De cara a la segunda quincena de enero, la CGT avanza en una definición estratégica frente al debate de la reforma laboral que comenzará a tomar forma en el Senado. Según fuentes sindicales, la central obrera tiene previsto involucrarse en las reuniones técnicas, aunque mantiene abiertas distintas opciones sobre el nivel de representación que asumirá en ese ámbito.
En la Cámara Alta funcionará, a partir del 16 de enero, una comisión técnica integrada por representantes del sindicalismo y del sector empresarial, con el objetivo de negociar modificaciones al proyecto oficial. Los eventuales cambios serían luego elevados al recinto, donde el tratamiento definitivo está previsto para el 10 de febrero.
En ese contexto, la CGT aún no resolvió si enviará dirigentes de primera línea, referentes de segunda línea o si directamente delegará la negociación en sus abogados laboralistas, una alternativa que no está descartada y que permitiría una participación más técnica y menos política.

La reapertura de esta instancia de diálogo fue impulsada por la jefa del bloque de La Libertad Avanza en el Senado, Patricia Bullrich, quien previamente había decidido postergar el debate de diciembre a febrero frente a la fuerte resistencia sindical y las advertencias de conflicto social.

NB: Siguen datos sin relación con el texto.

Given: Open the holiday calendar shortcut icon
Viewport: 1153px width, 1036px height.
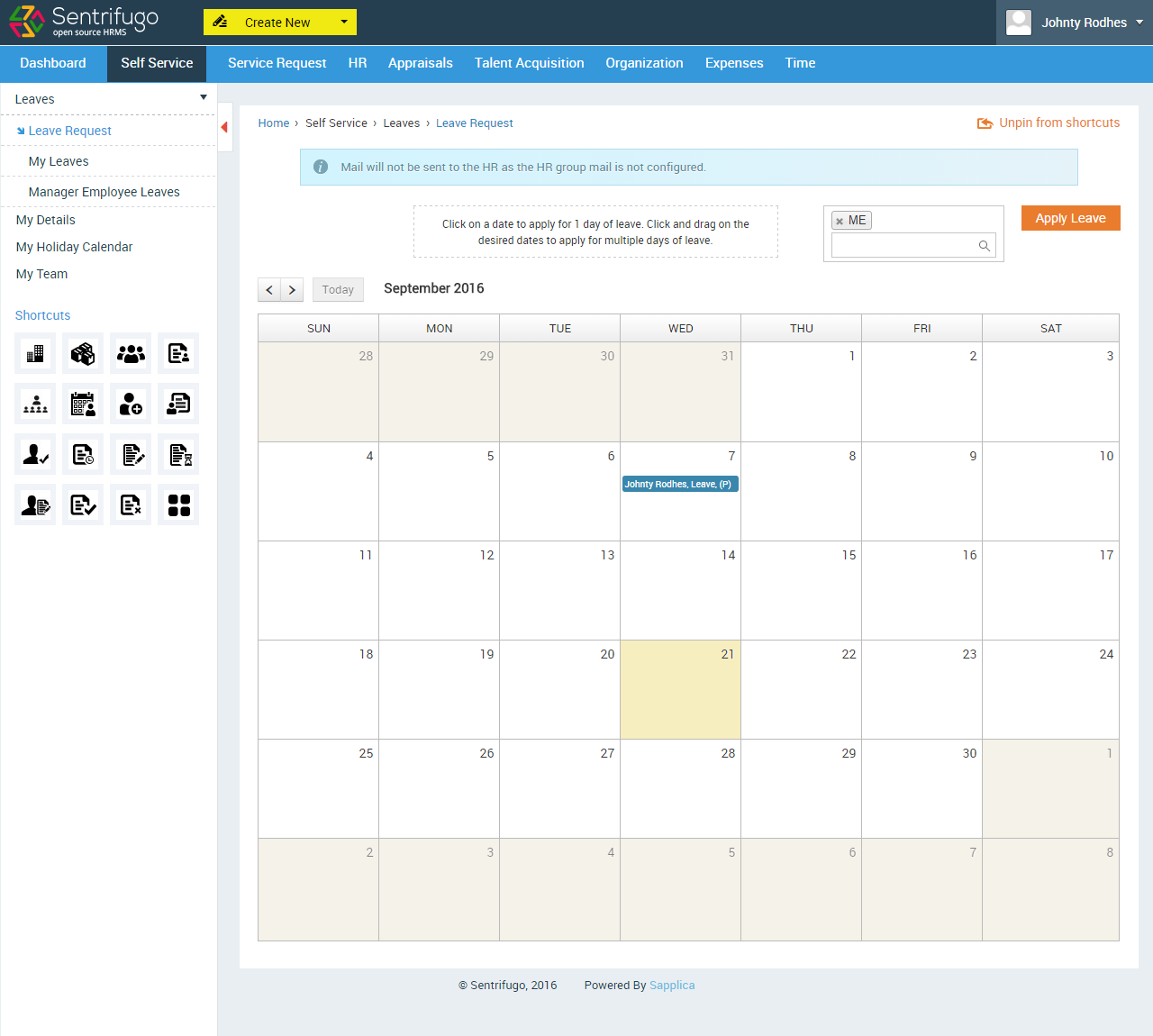Looking at the screenshot, I should click(82, 404).
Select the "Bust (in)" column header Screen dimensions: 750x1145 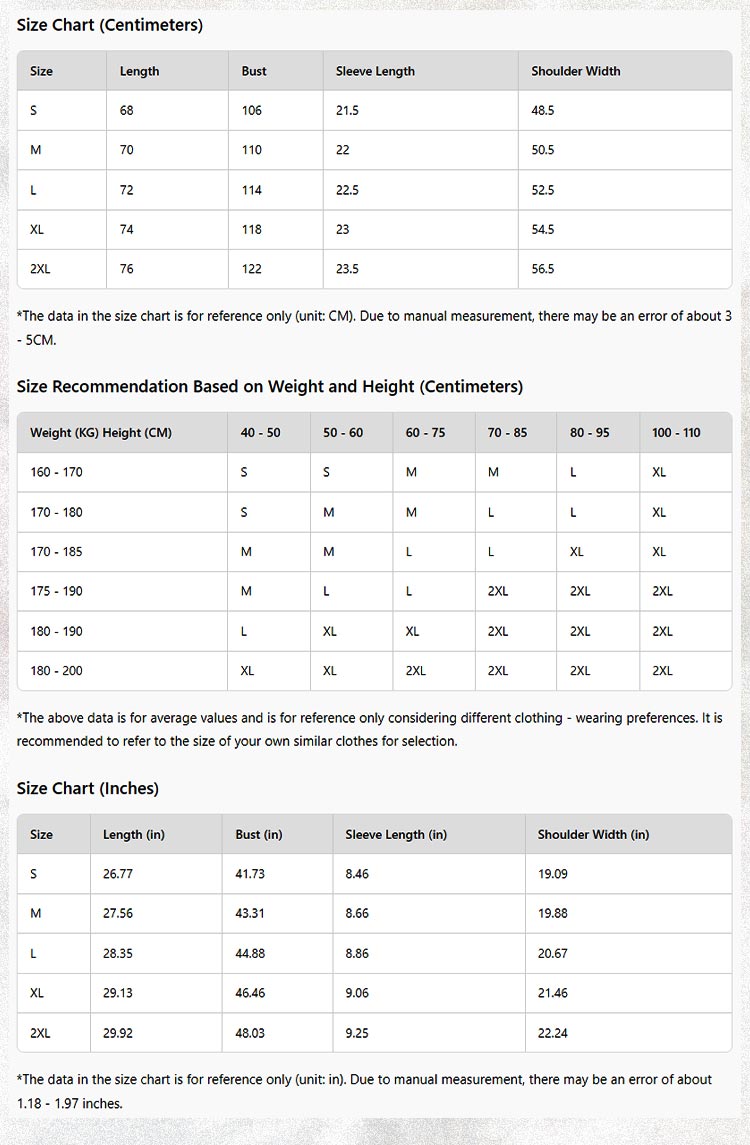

La postura de la central obrera se mantiene crítica. Tras la movilización del 18 de diciembre en Plaza de Mayo, la CGT ratificó su rechazo a gran parte del articulado, especialmente a los puntos vinculados al cálculo de indemnizaciones, la actividad gremial y el Fondo de Asistencia Laboral, considerados ejes sensibles del proyecto.
En los últimos días, además, la organización sindical sumó cuestionamientos al capítulo referido a obras sociales y aportes patronales destinados a la salud, objeciones que fueron difundidas mediante posteos en redes sociales y que anticipan nuevos focos de tensión en la discusión legislativa.
Con un escenario aún abierto y negociaciones en etapa preliminar, la participación de la CGT en el Senado aparece como una pieza clave para definir el futuro de una reforma laboral que el oficialismo busca aprobar, pero que enfrenta resistencias estructurales en el movimiento sindical.